__Dataset excerpts__:

================

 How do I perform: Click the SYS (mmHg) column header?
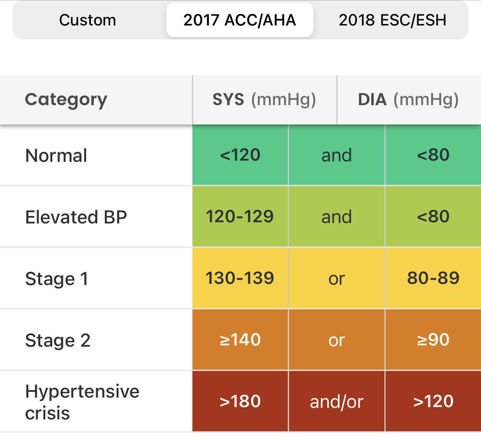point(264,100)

================

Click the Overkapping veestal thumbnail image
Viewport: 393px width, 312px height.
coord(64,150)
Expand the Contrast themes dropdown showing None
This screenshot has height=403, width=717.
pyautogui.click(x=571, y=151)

================

Can you return only the items from the line with "Click the Overkapping veestal thumbnail image" up to and including the line with "pyautogui.click(x=571, y=151)", with "drop-down menu" substituted for "dropdown" and everything else unchanged?

Click the Overkapping veestal thumbnail image
Viewport: 393px width, 312px height.
coord(64,150)
Expand the Contrast themes drop-down menu showing None
This screenshot has height=403, width=717.
pyautogui.click(x=571, y=151)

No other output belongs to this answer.